Stored data:
□ □ □ □ □

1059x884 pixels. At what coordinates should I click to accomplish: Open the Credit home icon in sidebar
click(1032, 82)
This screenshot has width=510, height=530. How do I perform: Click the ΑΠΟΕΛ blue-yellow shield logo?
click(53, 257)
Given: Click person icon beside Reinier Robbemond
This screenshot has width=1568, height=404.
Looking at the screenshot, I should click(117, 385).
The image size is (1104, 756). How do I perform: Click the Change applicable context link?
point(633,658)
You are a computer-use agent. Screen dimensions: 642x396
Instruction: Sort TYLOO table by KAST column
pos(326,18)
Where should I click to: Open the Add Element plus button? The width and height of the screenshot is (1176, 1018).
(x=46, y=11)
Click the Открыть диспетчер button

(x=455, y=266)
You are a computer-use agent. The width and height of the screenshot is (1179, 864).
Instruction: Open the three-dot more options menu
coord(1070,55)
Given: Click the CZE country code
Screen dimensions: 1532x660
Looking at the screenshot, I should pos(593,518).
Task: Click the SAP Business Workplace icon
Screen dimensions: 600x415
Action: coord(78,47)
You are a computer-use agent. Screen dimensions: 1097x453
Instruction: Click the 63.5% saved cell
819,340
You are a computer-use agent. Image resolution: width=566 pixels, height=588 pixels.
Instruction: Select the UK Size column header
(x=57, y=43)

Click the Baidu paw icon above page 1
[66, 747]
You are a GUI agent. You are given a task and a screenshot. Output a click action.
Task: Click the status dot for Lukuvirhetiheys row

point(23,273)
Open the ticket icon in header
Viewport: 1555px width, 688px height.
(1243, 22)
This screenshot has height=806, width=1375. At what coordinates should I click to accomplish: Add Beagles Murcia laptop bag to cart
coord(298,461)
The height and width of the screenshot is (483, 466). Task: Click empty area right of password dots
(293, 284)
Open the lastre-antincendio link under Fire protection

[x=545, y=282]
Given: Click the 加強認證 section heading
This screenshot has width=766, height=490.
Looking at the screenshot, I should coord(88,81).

□ □ □ □ □

- EXERCISE INSTRUCTIONS
Would you please copy the lines above, from the one holding "You are a GUI" through the last, and nothing else?

- RESULT BELOW
You are a GUI agent. You are given a task and a screenshot. Output a click action.
Task: Click the status dot for Lukuvirhetiheys row

point(23,273)
Open the ticket icon in header
Viewport: 1555px width, 688px height.
(1243, 22)
This screenshot has height=806, width=1375. At what coordinates should I click to accomplish: Add Beagles Murcia laptop bag to cart
coord(298,461)
The height and width of the screenshot is (483, 466). Task: Click empty area right of password dots
(293, 284)
Open the lastre-antincendio link under Fire protection

[x=545, y=282]
Given: Click the 加強認證 section heading
This screenshot has width=766, height=490.
Looking at the screenshot, I should coord(88,81).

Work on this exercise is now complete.